_TEXTAUSZUG_:

Frankreichs Regierungschef Manuel Valls: Antrittsexamen bestanden

Erstmals hat sich Frankreichs neuer Premier Valls dem Parlament vorgestellt. Die Vertrauensabstimmung gewann er mit Leichtigkeit.

Regieren ist für ihn Vertrauenssache: Manuel Valls am Dienstag in der französischen Nationalversammlung. Bild: reuters

PARIS taz | Der neue französische Premierminister Manuel Valls hat sein Antrittsexamen vor dem Parlament bestanden. Für seine rhetorisch gelungene Regierungserklärung am Dienstag erhielt der Sozialist nicht nur vom eigenen Lager, sondern auch in den Medien mehrheitlich Zustimmung.

„Wahrheit, Effizienz und Beruhigung waren die Schlüsselbegriffe in der Rede von Valls, den man gern beim Wort nehmen möchte“, meint beispielsweise die katholische Tageszeitung La Croix. Valls habe bei seiner kniffligen Übung den richtigen Ton gefunden, meint das Wirtschaftsblatt Les Echos. „Inhaltlich ist seine Antwort auch nicht gerade schüchtern. Sie beeindruckt durch klare und konkrete Entscheidungen und Ideen.“

In einer Abstimmung am Dienstagabend sprachen ihm 306 Abgeordnete ihr Vertrauen aus, 239 stimmten dagegen, wobei neben der bürgerlichen Opposition auch die Linksfront (Linkspartei und Kommunisten) Valls geschlossen ihre Zustimmung verweigerte. Der Stimme enthielten sich elf Sozialisten des linken Parteiflügels, denen Parteikollege Valls mit seiner Sparpolitik zu sozialliberal ist.

_ANGEZEIGTE DATEN_:
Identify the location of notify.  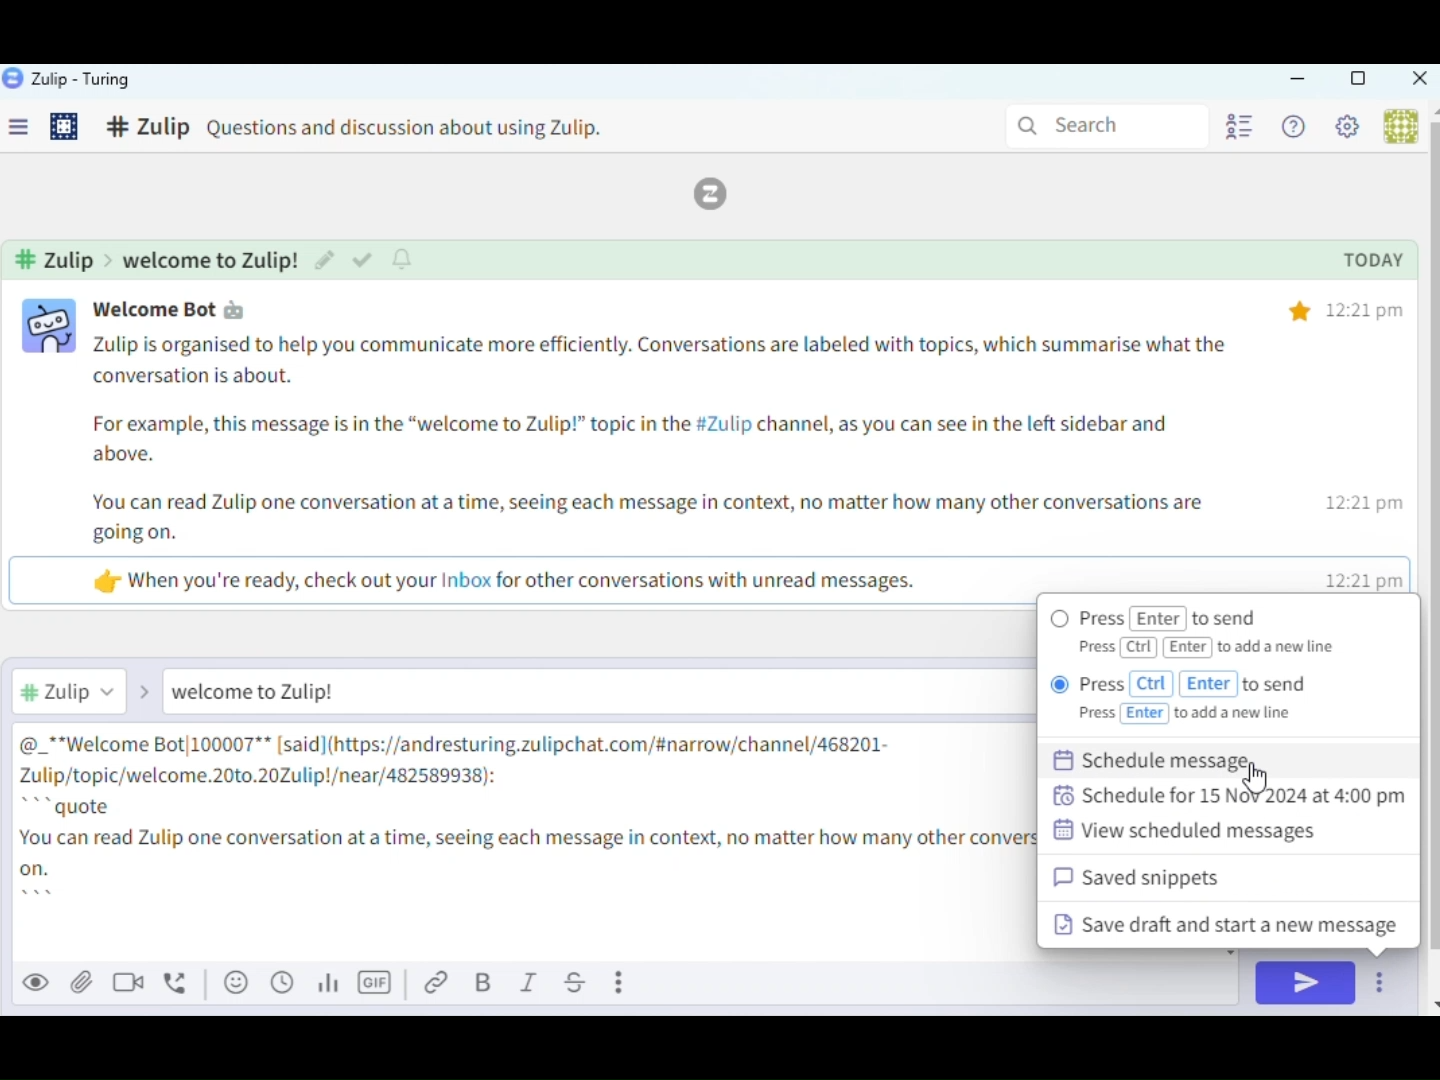
(405, 259).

_ZU BEARBEITENDE AUFGABEN_:
1 - Welche drei Schlüsselbegriffe schreibt die Tageszeitung La Croix laut dem Bericht über Manuel Valls seiner Rede zu? Führen Sie alle auf.
2 - Führen Sie den Bericht über Manuel Valls im Anschluss an seinen letzten Satz weiter.

_LÖSUNGEN_:
1 - Wahrheit, Effizienz, Beruhigung

2 -
Dass hingegen die meisten grünen Abgeordneten von Europe-Ecologie-Les Verts (EELV) für seine Absichtserklärung votierten, kann der Premierminister als wichtigen Anfangserfolg verbuchen. Die Parteileitung von EELV hatte beschlossen, sich nicht mehr an der Regierung zu beteiligen, obwohl Valls ihr ein Super-Umwelt- und Energieministerium angeboten hatte.

Sozialisten seien „regierungsunfähig“

Für den neuen Regierungschef, auf den sehr schwere Aufgaben warten, ist es von Bedeutung, seine Arbeit nicht mit der Zitterpartie einer hauchdünnen Mehrheit beginnen zu müssen. Denn der Beifall für seine Rede wird nicht lange hinhalten. Valls weiß und sagt, dass Vertrauen Mangelware ist in Frankreich.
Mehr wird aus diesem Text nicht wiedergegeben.